Manju Wanniarachchi

Personal information
- Full name: Manju Dinesh Kumara Wanniarachchi
- Nickname: "Manju"
- Nationality: Sri Lankan
- Born: 2 December 1979 (age 46) Kandy, Sri Lanka
- Height: 5 ft 3 in (1.60 m)

Sport
- Club: Slimline Boxing Club

= Manju Wanniarachchi =

Sri Lankan boxer

Manju Dinesh Kumara Wanniarachchi (මංජු දිනේෂ් කුමාර වන්නිආරච්චි) (born 2 December 1979) is a Sri Lankan amateur boxer. He won a gold medal at the 2010 Commonwealth Games in the bantamweight category, defeating Sean McGoldrick in the final, but was later stripped of his medal after failing a drug test. He is an old boy of Vidyartha College, Kandy.

==Drugs==
On 24 October 2010 National Olympic Committee of Sri Lanka announced that Wanniarachchi had passed a drug test taken during the Commonwealth Games. A urine sample provided by the boxer had contained viagra, a banned performance-enhancing drug. Wanniarachchi claims he passed the drug test due to the headache medication he was taking. Wanniarachchi subsequently failed the second doping test for a banned steroid. The Amateur Boxing Association of Sri Lanka said the "B" sample of 30-year-old Wanniarachchi's urine tested positive for nandrolone, a performance-enhancing substance. Wanniarachchi announced his intention to launch an appeal.
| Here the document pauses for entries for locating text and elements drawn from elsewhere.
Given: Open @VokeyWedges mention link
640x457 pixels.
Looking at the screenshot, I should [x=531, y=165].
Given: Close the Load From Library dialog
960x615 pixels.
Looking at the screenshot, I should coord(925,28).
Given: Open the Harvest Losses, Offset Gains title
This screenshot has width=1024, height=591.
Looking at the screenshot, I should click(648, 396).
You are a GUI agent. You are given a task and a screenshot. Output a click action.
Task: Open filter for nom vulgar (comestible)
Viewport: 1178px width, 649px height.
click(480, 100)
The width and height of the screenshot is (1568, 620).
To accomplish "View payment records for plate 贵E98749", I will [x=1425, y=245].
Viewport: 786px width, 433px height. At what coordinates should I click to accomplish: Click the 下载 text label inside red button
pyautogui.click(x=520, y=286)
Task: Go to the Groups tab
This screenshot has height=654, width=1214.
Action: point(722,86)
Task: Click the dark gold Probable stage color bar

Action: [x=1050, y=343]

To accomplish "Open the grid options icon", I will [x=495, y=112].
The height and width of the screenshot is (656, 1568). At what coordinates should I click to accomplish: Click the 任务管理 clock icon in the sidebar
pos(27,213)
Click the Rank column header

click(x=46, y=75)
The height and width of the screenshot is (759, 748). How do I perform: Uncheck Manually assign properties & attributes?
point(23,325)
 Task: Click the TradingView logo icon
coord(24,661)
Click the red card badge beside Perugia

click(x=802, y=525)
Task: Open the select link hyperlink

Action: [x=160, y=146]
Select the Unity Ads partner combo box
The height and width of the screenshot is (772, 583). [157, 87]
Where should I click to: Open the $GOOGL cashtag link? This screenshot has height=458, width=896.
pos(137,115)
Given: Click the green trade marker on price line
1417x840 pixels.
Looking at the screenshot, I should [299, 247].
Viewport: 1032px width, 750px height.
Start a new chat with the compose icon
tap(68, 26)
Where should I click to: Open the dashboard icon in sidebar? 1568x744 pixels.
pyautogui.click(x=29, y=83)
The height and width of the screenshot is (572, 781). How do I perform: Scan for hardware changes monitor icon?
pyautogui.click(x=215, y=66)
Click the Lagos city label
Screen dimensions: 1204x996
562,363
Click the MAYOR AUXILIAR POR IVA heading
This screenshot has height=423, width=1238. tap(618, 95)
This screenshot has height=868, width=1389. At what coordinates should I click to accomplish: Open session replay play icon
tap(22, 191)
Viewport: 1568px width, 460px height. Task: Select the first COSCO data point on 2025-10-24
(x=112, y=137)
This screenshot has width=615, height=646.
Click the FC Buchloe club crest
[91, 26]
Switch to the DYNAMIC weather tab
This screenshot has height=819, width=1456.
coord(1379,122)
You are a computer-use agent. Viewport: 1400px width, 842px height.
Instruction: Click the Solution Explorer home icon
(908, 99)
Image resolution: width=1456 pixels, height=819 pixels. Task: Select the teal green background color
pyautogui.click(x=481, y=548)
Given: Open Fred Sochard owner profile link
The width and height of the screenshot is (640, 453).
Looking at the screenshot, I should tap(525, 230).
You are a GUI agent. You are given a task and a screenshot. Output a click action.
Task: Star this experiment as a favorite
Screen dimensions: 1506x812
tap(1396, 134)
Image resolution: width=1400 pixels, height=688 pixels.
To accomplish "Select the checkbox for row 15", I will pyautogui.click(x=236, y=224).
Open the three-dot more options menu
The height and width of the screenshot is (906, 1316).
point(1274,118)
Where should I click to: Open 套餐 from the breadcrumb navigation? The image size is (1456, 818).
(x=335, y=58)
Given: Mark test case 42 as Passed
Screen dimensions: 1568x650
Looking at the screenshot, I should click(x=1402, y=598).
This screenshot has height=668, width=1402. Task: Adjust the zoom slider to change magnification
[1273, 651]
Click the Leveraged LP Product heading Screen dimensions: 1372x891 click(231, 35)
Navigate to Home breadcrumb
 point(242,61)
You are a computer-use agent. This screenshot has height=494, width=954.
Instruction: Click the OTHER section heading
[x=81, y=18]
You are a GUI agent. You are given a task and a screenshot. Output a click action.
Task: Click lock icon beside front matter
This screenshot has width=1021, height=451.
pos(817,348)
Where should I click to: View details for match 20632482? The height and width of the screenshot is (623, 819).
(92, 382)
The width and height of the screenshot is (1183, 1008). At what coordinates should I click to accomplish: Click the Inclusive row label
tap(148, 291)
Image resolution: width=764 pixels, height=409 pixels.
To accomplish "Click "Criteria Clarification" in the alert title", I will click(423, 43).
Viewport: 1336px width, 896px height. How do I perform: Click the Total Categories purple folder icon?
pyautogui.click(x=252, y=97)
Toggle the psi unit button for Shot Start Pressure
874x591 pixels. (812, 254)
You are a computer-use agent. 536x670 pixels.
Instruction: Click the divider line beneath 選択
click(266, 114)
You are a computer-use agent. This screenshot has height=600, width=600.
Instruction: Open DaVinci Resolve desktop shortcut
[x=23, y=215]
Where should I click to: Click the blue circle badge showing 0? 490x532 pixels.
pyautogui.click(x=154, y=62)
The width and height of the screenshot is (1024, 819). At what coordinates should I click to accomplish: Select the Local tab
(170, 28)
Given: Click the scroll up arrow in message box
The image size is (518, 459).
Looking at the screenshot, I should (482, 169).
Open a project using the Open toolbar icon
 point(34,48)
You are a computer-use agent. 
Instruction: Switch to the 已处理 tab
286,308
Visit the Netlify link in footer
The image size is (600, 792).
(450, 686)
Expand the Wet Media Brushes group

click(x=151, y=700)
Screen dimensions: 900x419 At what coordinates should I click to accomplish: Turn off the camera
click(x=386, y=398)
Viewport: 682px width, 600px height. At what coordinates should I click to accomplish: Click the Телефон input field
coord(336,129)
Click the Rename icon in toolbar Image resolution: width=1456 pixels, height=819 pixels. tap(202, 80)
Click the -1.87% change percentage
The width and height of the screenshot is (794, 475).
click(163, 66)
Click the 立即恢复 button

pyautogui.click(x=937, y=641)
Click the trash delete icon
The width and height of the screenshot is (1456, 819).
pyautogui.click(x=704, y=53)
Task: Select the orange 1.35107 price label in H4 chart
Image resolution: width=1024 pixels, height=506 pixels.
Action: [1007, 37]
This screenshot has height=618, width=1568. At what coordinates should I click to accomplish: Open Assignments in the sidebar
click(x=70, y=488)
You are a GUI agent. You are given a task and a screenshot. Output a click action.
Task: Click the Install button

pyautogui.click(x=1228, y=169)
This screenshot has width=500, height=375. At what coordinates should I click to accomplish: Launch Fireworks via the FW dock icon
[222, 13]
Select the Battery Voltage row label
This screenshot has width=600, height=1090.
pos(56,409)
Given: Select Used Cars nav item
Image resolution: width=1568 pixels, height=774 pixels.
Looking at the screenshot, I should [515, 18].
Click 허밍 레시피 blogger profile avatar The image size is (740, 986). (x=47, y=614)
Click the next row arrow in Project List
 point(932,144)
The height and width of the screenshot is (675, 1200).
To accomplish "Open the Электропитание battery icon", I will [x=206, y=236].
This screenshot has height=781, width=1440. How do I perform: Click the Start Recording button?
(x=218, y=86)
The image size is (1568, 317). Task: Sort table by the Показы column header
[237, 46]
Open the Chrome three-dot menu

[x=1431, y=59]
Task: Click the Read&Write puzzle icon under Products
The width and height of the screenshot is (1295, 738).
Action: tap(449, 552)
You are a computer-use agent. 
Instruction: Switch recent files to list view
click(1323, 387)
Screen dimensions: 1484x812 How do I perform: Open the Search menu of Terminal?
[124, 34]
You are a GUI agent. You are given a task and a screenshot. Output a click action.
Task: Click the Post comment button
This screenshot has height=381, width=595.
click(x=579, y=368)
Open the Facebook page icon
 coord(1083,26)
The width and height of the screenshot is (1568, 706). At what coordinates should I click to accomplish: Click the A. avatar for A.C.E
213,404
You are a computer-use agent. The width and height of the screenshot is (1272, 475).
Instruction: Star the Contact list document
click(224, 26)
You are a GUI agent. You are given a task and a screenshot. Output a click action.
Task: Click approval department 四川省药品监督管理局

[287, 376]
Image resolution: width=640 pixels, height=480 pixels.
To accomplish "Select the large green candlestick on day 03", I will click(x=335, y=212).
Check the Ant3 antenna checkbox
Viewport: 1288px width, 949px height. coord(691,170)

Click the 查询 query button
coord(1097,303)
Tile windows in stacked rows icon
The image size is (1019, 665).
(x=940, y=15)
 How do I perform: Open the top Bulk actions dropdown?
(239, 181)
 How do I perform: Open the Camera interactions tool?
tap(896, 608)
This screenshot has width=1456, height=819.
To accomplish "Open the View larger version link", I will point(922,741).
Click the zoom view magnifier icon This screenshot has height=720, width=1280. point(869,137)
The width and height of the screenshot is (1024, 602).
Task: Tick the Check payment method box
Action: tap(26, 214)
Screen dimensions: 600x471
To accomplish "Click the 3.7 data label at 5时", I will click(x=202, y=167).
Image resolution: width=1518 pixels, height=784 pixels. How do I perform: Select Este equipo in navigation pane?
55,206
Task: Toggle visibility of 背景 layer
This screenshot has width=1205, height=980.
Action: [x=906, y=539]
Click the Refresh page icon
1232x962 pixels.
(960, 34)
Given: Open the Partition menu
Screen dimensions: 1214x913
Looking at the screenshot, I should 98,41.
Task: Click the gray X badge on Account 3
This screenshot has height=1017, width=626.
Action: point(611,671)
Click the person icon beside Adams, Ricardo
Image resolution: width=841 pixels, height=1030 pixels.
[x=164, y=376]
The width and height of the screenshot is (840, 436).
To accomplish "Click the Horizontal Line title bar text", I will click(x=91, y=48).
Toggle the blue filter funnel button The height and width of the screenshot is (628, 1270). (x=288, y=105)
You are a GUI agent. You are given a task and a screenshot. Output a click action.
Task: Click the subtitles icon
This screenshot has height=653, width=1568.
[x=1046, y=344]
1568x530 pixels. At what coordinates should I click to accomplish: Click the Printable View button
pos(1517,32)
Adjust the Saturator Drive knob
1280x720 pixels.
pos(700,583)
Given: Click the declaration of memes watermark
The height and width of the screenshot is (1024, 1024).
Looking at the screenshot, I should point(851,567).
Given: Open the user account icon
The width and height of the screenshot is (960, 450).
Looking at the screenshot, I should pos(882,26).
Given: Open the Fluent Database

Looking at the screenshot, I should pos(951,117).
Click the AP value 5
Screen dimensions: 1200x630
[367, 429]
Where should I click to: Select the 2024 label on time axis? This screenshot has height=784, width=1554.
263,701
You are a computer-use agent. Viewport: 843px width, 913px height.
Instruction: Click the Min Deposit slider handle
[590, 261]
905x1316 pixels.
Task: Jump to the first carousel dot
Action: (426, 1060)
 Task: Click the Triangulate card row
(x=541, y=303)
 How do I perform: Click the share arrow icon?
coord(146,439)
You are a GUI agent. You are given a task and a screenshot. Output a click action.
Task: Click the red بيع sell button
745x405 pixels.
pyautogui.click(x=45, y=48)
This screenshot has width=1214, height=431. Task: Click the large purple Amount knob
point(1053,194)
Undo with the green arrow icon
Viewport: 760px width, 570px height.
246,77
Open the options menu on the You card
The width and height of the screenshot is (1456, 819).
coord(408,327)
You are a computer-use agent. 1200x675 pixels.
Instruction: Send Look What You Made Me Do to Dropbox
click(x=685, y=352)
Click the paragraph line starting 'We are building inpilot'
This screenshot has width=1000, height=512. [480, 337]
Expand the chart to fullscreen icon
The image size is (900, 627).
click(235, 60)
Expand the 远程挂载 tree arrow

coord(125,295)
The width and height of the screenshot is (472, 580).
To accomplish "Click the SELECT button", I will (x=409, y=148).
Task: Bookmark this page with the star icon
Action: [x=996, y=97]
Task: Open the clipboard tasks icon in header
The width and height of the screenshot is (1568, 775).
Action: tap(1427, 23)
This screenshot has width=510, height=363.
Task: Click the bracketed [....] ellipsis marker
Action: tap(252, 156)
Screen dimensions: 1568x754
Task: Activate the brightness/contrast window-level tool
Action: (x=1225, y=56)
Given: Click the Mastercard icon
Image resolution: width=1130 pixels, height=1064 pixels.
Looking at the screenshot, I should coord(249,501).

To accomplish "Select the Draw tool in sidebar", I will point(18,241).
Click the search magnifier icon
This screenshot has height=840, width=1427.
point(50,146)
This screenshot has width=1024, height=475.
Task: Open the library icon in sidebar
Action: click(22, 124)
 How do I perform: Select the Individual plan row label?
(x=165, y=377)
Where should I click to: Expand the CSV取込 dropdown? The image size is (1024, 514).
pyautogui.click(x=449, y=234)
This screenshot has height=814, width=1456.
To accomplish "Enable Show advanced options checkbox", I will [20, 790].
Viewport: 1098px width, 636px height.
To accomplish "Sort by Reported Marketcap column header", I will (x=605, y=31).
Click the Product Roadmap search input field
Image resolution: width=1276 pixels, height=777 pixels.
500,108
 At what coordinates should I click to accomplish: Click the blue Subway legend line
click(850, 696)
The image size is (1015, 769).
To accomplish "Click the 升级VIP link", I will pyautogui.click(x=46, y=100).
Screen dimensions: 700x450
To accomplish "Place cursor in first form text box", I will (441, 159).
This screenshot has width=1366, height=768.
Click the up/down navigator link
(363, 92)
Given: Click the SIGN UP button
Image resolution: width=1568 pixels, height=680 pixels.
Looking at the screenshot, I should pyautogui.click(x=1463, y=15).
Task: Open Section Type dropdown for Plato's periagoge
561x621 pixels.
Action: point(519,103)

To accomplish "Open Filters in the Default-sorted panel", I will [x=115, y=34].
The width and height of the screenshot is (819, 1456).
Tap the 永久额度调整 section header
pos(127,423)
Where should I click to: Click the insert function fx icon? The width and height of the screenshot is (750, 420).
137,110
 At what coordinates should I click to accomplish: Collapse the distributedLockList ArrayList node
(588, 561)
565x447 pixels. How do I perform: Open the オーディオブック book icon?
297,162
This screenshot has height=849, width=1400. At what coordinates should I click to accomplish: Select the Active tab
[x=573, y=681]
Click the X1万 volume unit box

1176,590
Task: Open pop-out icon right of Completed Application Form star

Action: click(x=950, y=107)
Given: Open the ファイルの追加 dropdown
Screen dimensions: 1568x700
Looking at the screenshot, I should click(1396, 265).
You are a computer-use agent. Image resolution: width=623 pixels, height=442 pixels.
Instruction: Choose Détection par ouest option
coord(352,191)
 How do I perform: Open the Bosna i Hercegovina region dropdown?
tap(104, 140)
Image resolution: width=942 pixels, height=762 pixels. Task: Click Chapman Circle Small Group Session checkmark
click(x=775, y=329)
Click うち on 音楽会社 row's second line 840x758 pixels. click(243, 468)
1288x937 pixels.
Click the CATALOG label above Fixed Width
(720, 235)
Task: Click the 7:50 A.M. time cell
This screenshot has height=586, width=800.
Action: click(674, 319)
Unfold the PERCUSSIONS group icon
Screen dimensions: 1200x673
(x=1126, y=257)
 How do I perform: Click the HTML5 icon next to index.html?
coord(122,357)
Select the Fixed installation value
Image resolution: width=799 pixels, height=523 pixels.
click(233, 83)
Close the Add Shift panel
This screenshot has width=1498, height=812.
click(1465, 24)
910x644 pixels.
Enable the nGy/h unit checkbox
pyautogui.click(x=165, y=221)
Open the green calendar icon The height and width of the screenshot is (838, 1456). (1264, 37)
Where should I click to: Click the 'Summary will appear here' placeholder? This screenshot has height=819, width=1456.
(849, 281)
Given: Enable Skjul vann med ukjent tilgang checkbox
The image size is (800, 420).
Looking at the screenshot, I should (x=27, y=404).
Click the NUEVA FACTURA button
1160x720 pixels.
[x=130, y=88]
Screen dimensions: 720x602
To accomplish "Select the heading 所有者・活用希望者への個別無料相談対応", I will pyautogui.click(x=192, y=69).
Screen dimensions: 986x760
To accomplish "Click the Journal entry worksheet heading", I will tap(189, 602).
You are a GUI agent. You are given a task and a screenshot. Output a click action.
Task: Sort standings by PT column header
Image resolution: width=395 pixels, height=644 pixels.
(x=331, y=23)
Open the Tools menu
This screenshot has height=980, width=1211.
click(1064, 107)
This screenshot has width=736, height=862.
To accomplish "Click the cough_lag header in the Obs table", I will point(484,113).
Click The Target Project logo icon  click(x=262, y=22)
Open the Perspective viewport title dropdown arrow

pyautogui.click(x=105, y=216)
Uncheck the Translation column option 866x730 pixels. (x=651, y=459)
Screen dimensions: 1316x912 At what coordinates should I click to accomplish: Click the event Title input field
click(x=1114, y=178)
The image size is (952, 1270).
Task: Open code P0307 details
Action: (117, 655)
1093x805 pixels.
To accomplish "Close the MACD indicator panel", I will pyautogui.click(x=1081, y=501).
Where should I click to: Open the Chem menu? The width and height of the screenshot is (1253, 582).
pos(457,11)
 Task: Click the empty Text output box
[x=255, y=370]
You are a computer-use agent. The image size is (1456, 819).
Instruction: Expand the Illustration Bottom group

Wanniarachchi was suspended from all boxing meets by the National Anti Doping Organization of Sri Lanka in March 2011. The Commonwealth Games Federation stripped Wanniarachchi of his gold medal on 8 May 2011 after a meeting of Federation Court in Kuala Lumpur, Malaysia. On 23 May 2011, Wanniarachchi announced he was retiring from boxing. After the lapse of the appeal period, McGoldrick was awarded the gold medal on 6 June 2011.